■ **PROBLEM STATEMENT**
Restate every record exactly, with nothing skipped.

*** EXTRACTED INFORMATION Section Begins ***

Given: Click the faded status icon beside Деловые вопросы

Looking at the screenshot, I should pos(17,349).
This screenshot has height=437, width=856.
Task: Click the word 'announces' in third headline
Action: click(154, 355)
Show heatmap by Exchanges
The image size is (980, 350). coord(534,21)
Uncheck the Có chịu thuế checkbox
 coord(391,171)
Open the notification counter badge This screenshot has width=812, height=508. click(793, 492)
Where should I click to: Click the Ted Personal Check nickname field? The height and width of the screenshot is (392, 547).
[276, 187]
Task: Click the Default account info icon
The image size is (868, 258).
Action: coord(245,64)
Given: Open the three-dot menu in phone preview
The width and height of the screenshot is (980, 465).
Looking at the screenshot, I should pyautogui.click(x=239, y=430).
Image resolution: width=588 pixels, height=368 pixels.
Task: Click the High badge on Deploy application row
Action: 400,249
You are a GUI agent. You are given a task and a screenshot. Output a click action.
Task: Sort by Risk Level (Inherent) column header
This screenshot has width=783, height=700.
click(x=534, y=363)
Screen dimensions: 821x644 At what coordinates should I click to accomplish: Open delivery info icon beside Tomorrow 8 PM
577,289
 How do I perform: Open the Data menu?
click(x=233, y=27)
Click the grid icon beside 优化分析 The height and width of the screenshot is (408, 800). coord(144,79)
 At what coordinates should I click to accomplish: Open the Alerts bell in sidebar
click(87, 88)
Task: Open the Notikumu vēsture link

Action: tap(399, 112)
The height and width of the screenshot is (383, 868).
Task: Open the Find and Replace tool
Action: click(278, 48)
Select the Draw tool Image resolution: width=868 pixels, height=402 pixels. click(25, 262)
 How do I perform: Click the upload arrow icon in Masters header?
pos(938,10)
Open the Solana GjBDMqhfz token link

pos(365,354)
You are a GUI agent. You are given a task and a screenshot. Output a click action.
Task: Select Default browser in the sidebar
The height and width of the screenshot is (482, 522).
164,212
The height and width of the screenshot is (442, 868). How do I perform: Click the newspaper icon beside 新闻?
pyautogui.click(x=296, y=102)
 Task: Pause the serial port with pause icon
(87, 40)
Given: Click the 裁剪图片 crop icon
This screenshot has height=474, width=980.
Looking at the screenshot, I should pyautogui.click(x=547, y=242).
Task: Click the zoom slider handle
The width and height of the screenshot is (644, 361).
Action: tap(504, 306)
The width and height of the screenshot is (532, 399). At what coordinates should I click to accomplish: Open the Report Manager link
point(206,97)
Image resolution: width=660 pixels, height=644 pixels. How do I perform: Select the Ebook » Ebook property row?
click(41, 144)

*** EXTRACTED INFORMATION Section Ends ***

■ **YOUR RESPONSE**
Given: Click the faded status icon beside Деловые вопросы

Looking at the screenshot, I should pos(17,349).
This screenshot has height=437, width=856.
Task: Click the word 'announces' in third headline
Action: click(154, 355)
Show heatmap by Exchanges
The image size is (980, 350). coord(534,21)
Uncheck the Có chịu thuế checkbox
 coord(391,171)
Open the notification counter badge This screenshot has width=812, height=508. click(793, 492)
Where should I click to: Click the Ted Personal Check nickname field? The height and width of the screenshot is (392, 547).
[276, 187]
Task: Click the Default account info icon
The image size is (868, 258).
Action: coord(245,64)
Given: Open the three-dot menu in phone preview
The width and height of the screenshot is (980, 465).
Looking at the screenshot, I should pyautogui.click(x=239, y=430).
Image resolution: width=588 pixels, height=368 pixels.
Task: Click the High badge on Deploy application row
Action: 400,249
You are a GUI agent. You are given a task and a screenshot. Output a click action.
Task: Sort by Risk Level (Inherent) column header
This screenshot has width=783, height=700.
click(x=534, y=363)
Screen dimensions: 821x644 At what coordinates should I click to accomplish: Open delivery info icon beside Tomorrow 8 PM
577,289
 How do I perform: Open the Data menu?
click(x=233, y=27)
Click the grid icon beside 优化分析 The height and width of the screenshot is (408, 800). coord(144,79)
 At what coordinates should I click to accomplish: Open the Alerts bell in sidebar
click(87, 88)
Task: Open the Notikumu vēsture link

Action: tap(399, 112)
The height and width of the screenshot is (383, 868).
Task: Open the Find and Replace tool
Action: click(278, 48)
Select the Draw tool Image resolution: width=868 pixels, height=402 pixels. click(25, 262)
 How do I perform: Click the upload arrow icon in Masters header?
pos(938,10)
Open the Solana GjBDMqhfz token link

pos(365,354)
You are a GUI agent. You are given a task and a screenshot. Output a click action.
Task: Select Default browser in the sidebar
The height and width of the screenshot is (482, 522).
164,212
The height and width of the screenshot is (442, 868). How do I perform: Click the newspaper icon beside 新闻?
pyautogui.click(x=296, y=102)
 Task: Pause the serial port with pause icon
(87, 40)
Given: Click the 裁剪图片 crop icon
This screenshot has height=474, width=980.
Looking at the screenshot, I should pyautogui.click(x=547, y=242).
Task: Click the zoom slider handle
The width and height of the screenshot is (644, 361).
Action: tap(504, 306)
The width and height of the screenshot is (532, 399). At what coordinates should I click to accomplish: Open the Report Manager link
point(206,97)
Image resolution: width=660 pixels, height=644 pixels. How do I perform: Select the Ebook » Ebook property row?
click(41, 144)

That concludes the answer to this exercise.